§ Apply what you read
• a. List every country named in the war report below.
• b. Please echo the war report below between "The military said" and "for 15 years.", inclusive.
• c. According to the war report below, how many people have been evacuated from Israeli towns near Gaza and the northern border with Lebanon?

§ Document text
--- START ---

More than 8,500 Palestinians have been killed in the war, mostly women and minors, the Gaza Health Ministry said Tuesday, without providing a breakdown between civilians and fighters. The figure is without precedent in decades of Israeli-Palestinian violence.

Over 1,400 people have died on the Israeli side, mainly civilians killed during Hamas’ initial attack, also an unprecedented figure. Palestinian militants also abducted around 240 people during their incursion and have continued firing rockets into Israel.

A day after Israel’s first successful rescue of a Hamas captive, the spokesman of the militant group’s armed wing said they plan to release some non-Israeli hostages in coming days. Hamas has previously released four hostages, and has said it would let the others go in return for thousands of Palestinian prisoners held by Israel, which has dismissed the offer.

More than half of Gaza’s 2.3 million Palestinians have fled their homes, with hundreds of thousands sheltering in packed U.N.-run schools-turned-shelters or at hospitals.

The war has also threatened to ignite fighting on other fronts. Israel and Lebanon’s Hezbollah militant group have traded fire daily along the border, and Israel and the U.S. have struck targets in Syria linked to Iran, which supports Hamas, Hezbollah and other armed groups in the region.

Some 200,000 people have been evacuated from Israeli towns near Gaza and the northern border with Lebanon.

The military said it shot down what appeared to be a drone near the southernmost city of Eilat and intercepted a missile over the Red Sea on Tuesday, neither of which entered Israeli airspace.

Iranian-backed Houthi rebels in Yemen later claimed they fired ballistic missiles and drones at Israel, saying it was their third such operation and threatening more. Earlier this month, a U.S. Navy destroyer in the Red Sea intercepted missiles and drones launched toward Israel by the Houthis, who control much of northern Yemen.

In the occupied West Bank, where Israeli-Palestinian violence has also surged, the army demolished the family home of Saleh al-Arouri, a senior Hamas official exiled over a decade ago. An official in the village of Aroura said the home had been vacant for 15 years.

--- END ---

§ Dataset entries
--- START ---

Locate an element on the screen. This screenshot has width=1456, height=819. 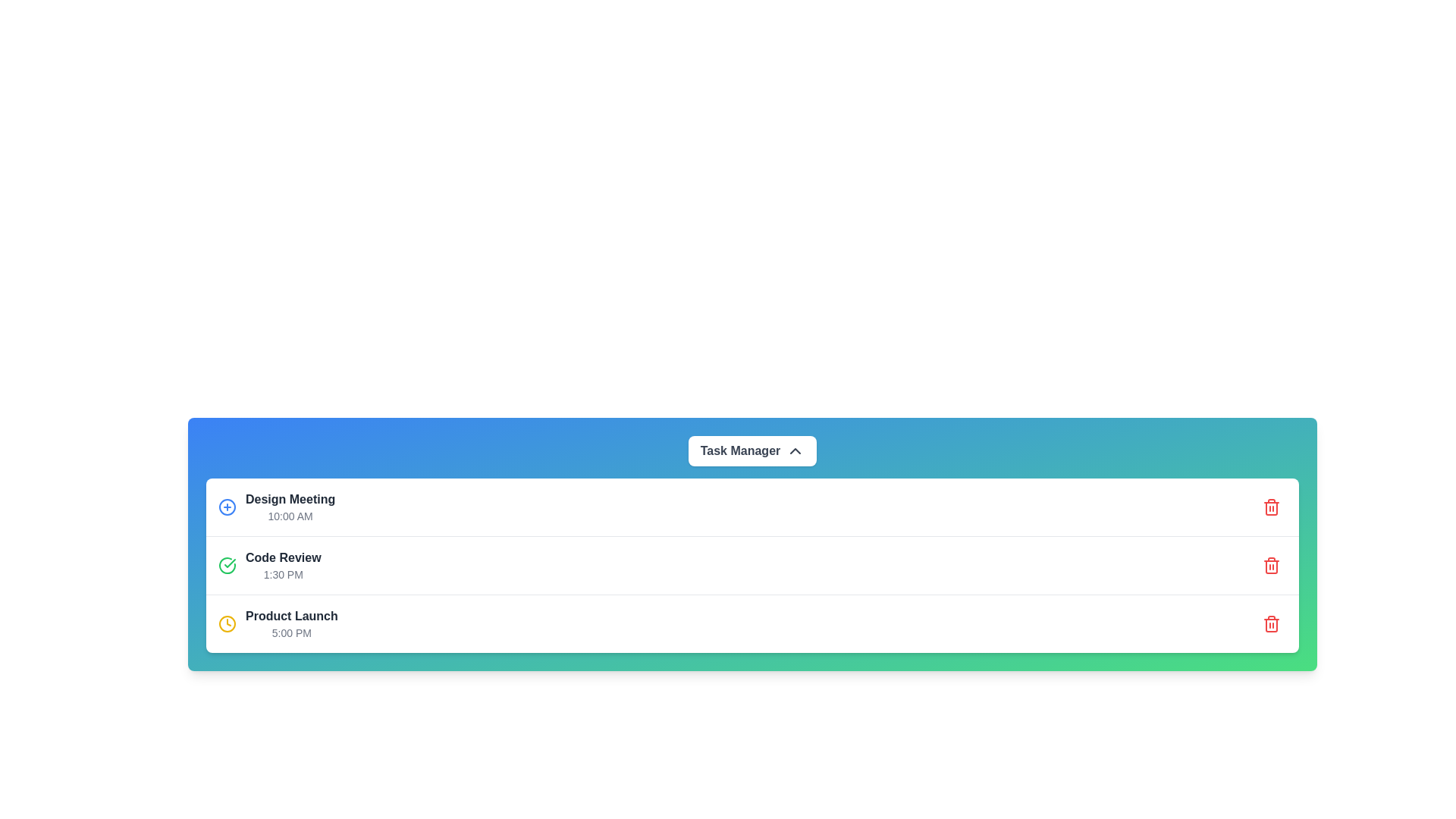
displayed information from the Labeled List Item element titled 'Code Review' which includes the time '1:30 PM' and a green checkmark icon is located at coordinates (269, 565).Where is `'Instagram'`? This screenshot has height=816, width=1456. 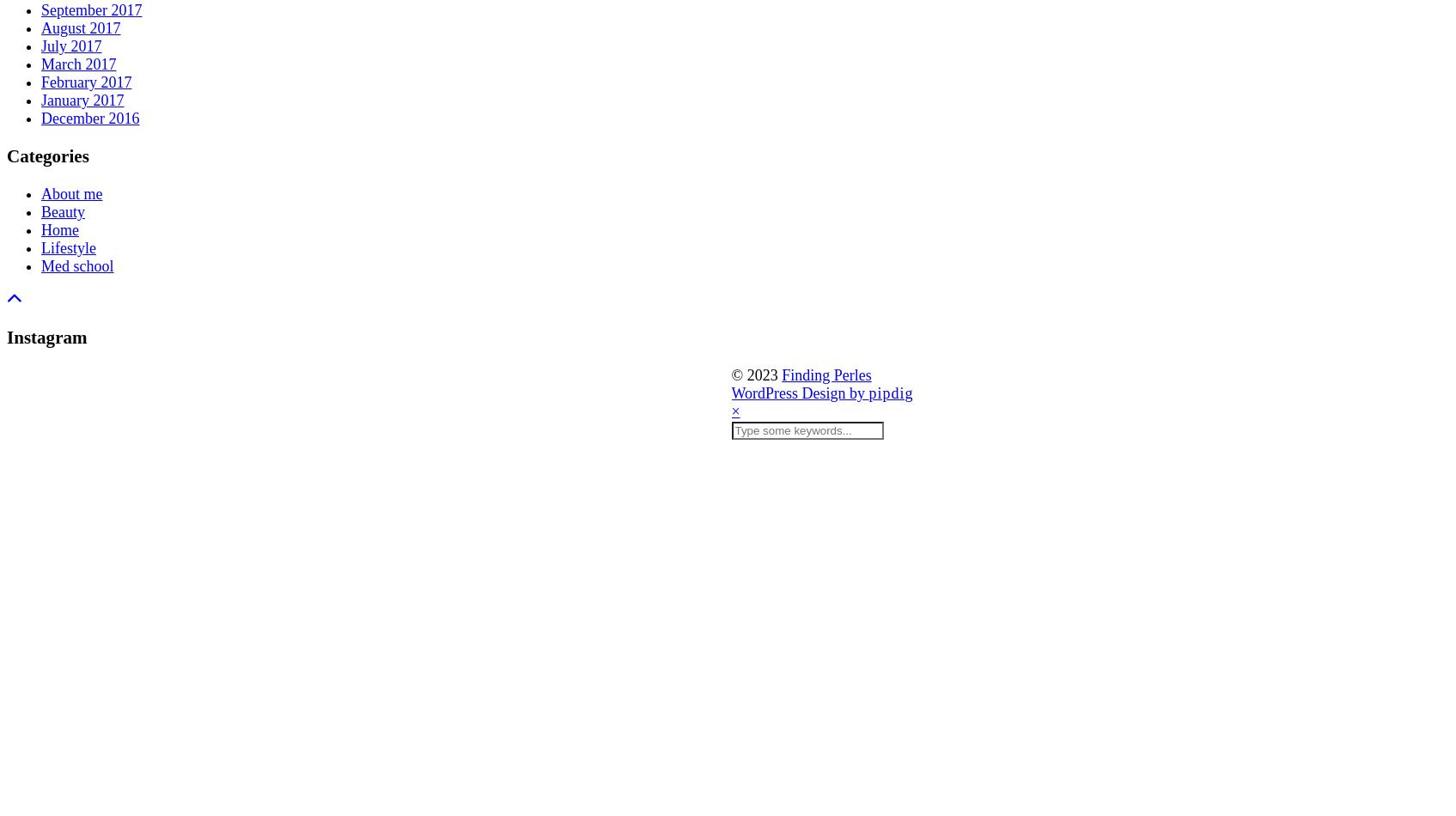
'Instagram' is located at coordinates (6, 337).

--- END ---
--- START ---

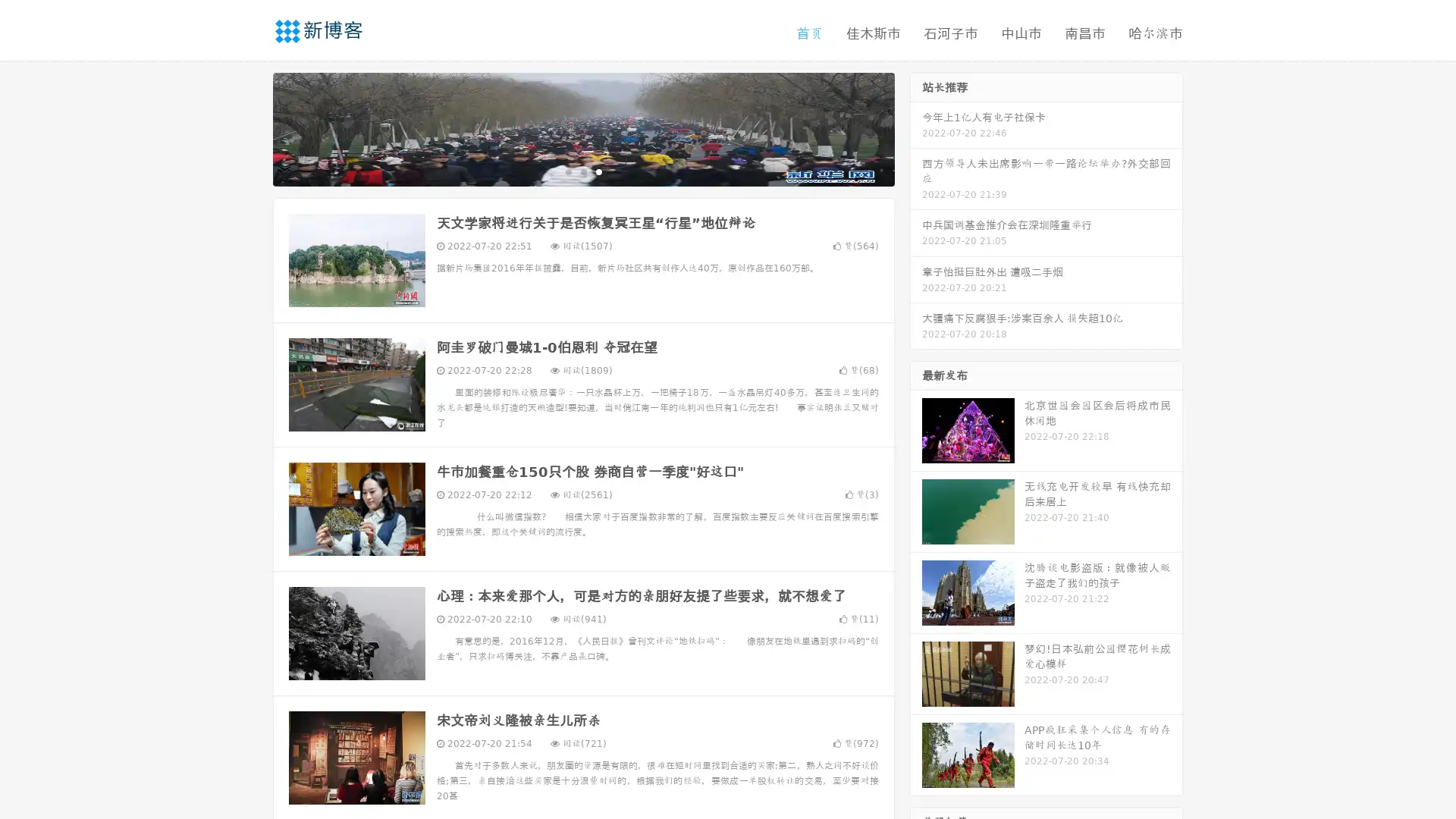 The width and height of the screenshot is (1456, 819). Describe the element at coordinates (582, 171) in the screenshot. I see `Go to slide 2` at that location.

--- END ---
--- START ---

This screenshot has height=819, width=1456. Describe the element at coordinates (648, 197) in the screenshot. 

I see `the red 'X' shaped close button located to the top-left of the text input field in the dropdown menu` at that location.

--- END ---

§ Task results
• a. Israel, Lebanon, Syria, Iran, Yemen, the U.S.

• b.
The military said it shot down what appeared to be a drone near the southernmost city of Eilat and intercepted a missile over the Red Sea on Tuesday, neither of which entered Israeli airspace.

Iranian-backed Houthi rebels in Yemen later claimed they fired ballistic missiles and drones at Israel, saying it was their third such operation and threatening more. Earlier this month, a U.S. Navy destroyer in the Red Sea intercepted missiles and drones launched toward Israel by the Houthis, who control much of northern Yemen.

In the occupied West Bank, where Israeli-Palestinian violence has also surged, the army demolished the family home of Saleh al-Arouri, a senior Hamas official exiled over a decade ago. An official in the village of Aroura said the home had been vacant for 15 years.

• c. Some 200,000 people.